The coat of arms of São Tomé and Príncipe is the heraldic emblem of São Tomé and Príncipe, an island country located off the western coast of Central Africa. It consists of a peregrine falcon on the left and a grey parrot on the right holding a cocoa pod–shaped shield with a palm in its center. The height of the shield is one-third greater than its width. The shield is surmounted by a blue star, and above it there is a band that states the official name of the country in Portuguese. The national motto – "Unity, discipline, work" – is inscribed in Portuguese at the base of the arms.

== History ==
In 1935, the colonies of the Portuguese Empire were officially assigned coats of arms that followed a standard design pattern. São Tomé and Príncipe went through three different coats of arms during the Portuguese colonial period.

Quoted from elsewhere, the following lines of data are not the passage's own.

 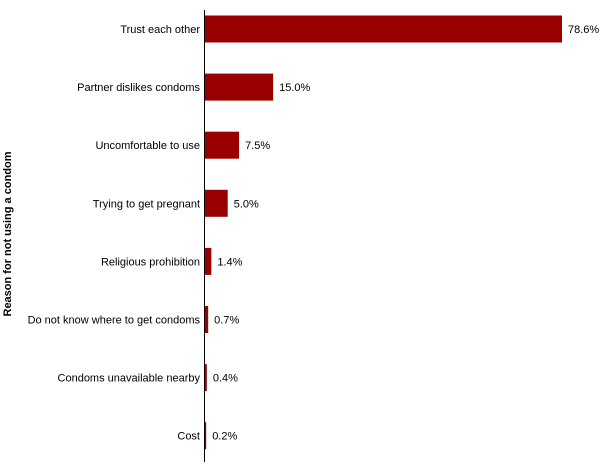 What do you see at coordinates (294, 88) in the screenshot?
I see `value-label: 15.0%` at bounding box center [294, 88].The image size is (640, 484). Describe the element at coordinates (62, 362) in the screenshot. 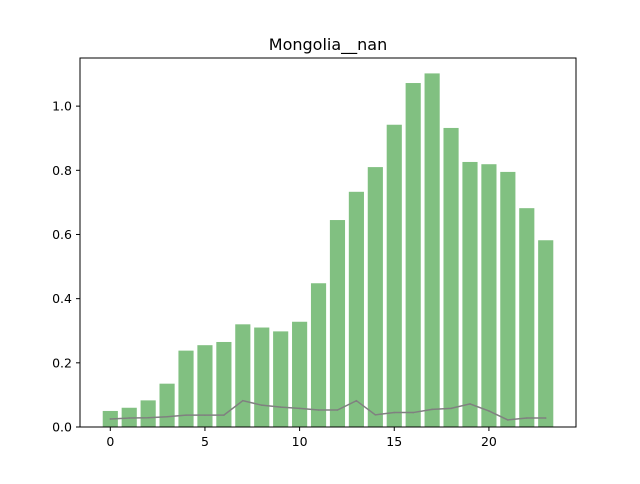

I see `y-tick-label-1: 0.2` at that location.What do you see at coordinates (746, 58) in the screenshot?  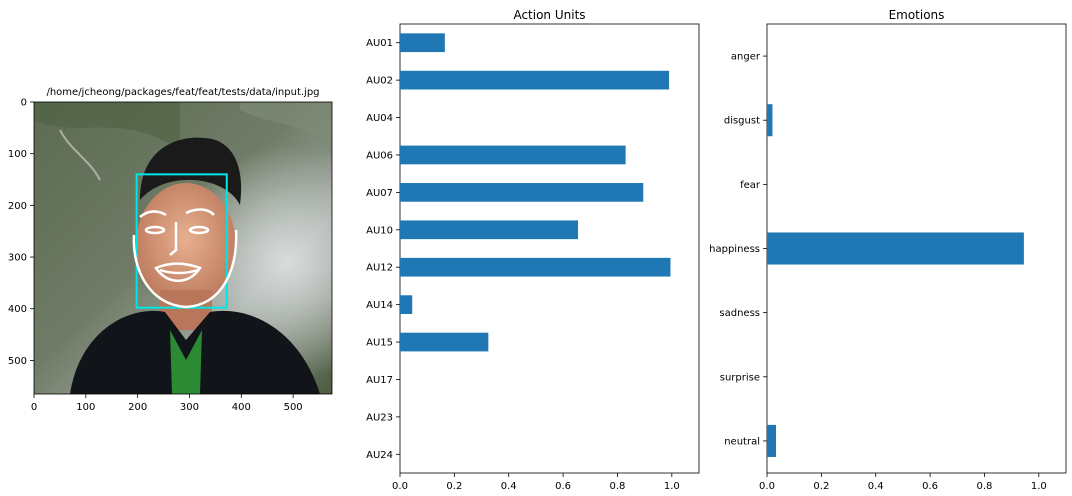 I see `em-y-tick-label: anger` at bounding box center [746, 58]. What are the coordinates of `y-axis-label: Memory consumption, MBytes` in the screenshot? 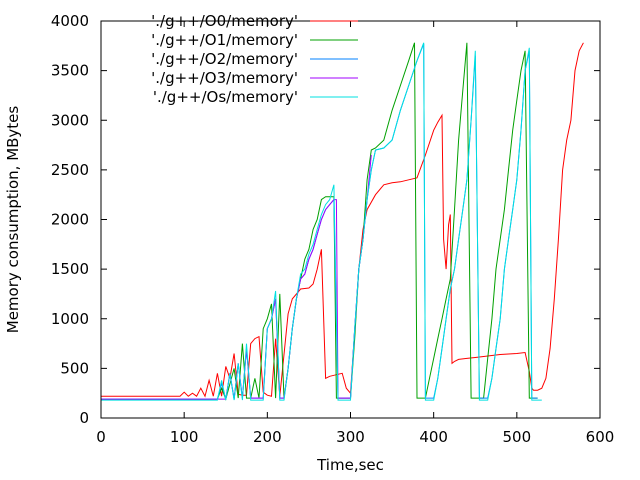 It's located at (13, 220).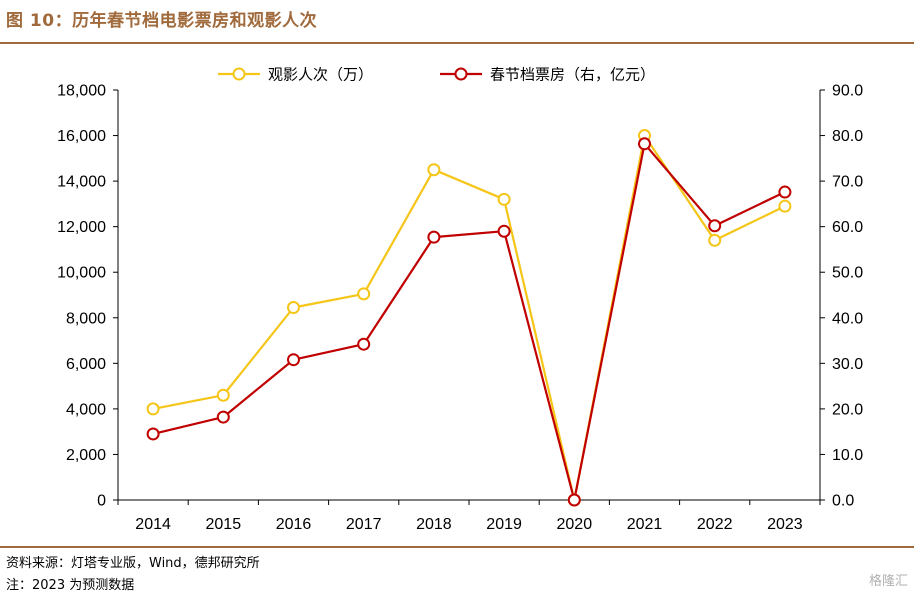 This screenshot has height=596, width=914. Describe the element at coordinates (364, 524) in the screenshot. I see `x-tick-label: 2017` at that location.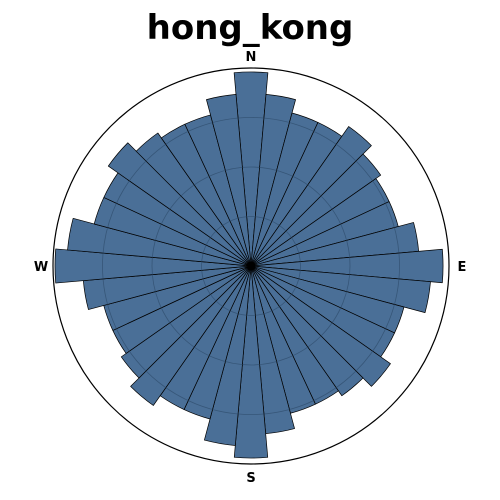 This screenshot has height=500, width=500. What do you see at coordinates (250, 28) in the screenshot?
I see `chart-title: hong_kong` at bounding box center [250, 28].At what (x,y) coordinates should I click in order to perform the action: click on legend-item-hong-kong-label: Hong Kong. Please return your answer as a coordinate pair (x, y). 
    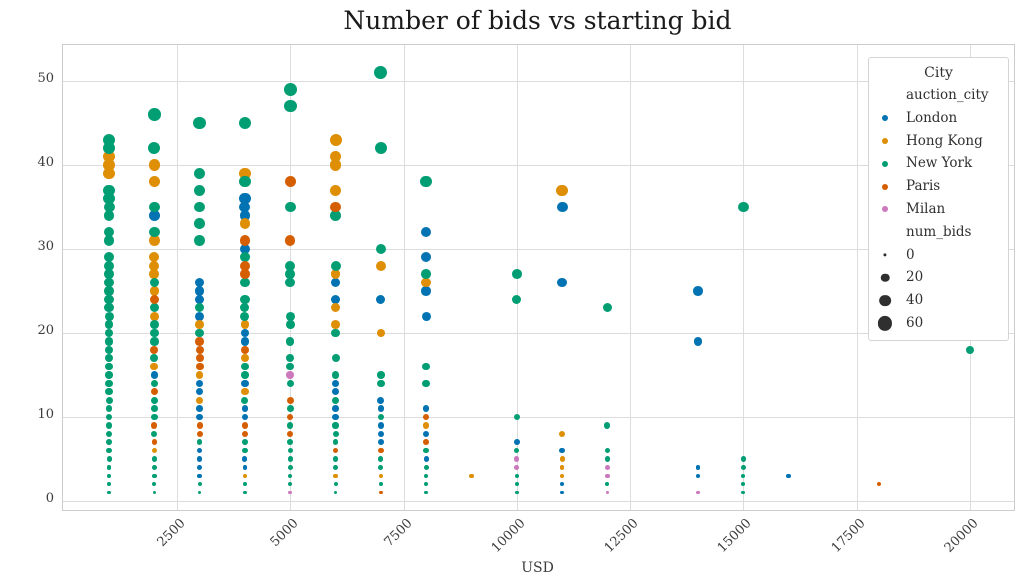
    Looking at the image, I should click on (944, 140). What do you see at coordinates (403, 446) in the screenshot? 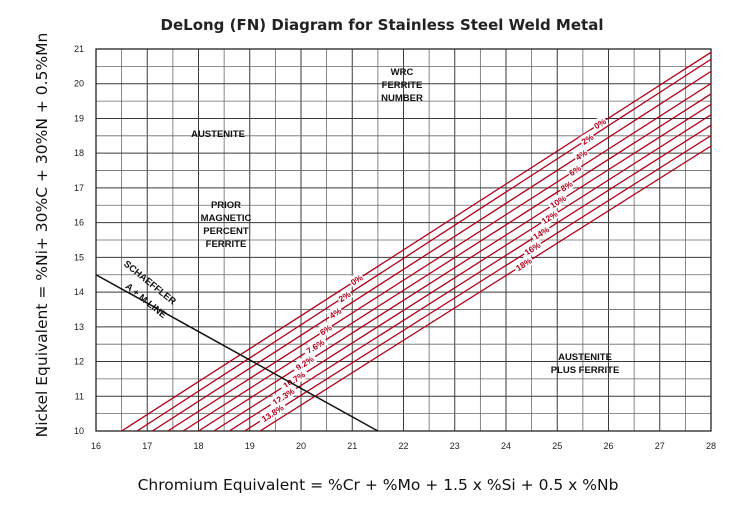
I see `x-tick-label: 22` at bounding box center [403, 446].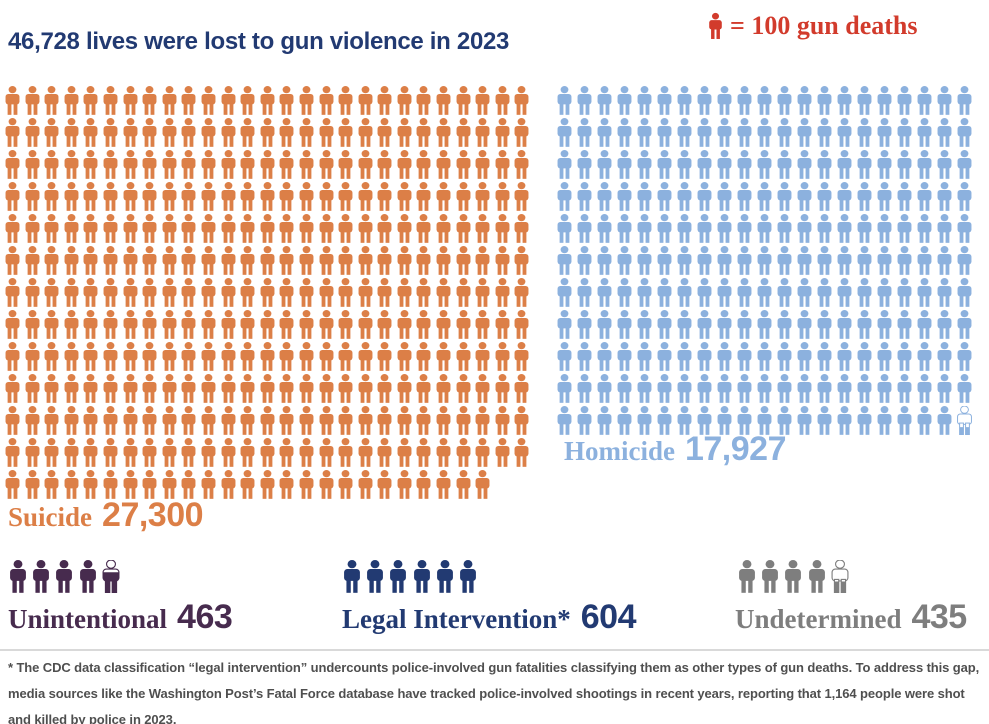 The height and width of the screenshot is (724, 989). What do you see at coordinates (608, 617) in the screenshot?
I see `category-value: 604` at bounding box center [608, 617].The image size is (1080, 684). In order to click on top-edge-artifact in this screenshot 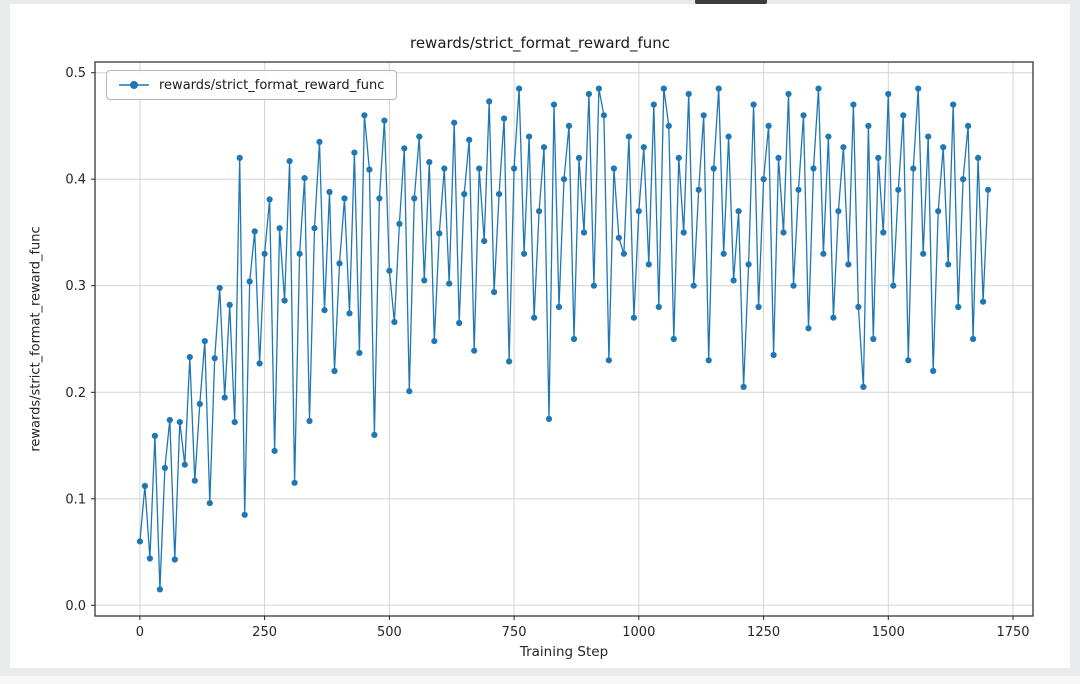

Coats of arms of Portuguese São Tomé and Príncipe (1933–1975)
Provisional Coat of Arms of the Colony of São Tomé & Principe.svg
Provisional coat of arms between 1933 and 8 May 1935
Coat of arms of Portuguese Sao Tome and Principe (1935-1951).svg
Coat of arms between 8 May 1935 and 11 June 1951
Coat of arms of Portuguese Sao Tome and Principe (1951-1975).svg
Coat of arms between 11 June 1951 and 12 July 1975
Lesser coat of arms of Portuguese Sao Tome and Principe.svg
Lesser coat of arms between 8 May 1935 and 12 July 1975

Upon its independence from Portugal on 12 July 1975, São Tomé and Príncipe adopted its current coat of arms alongside its national flag and national anthem.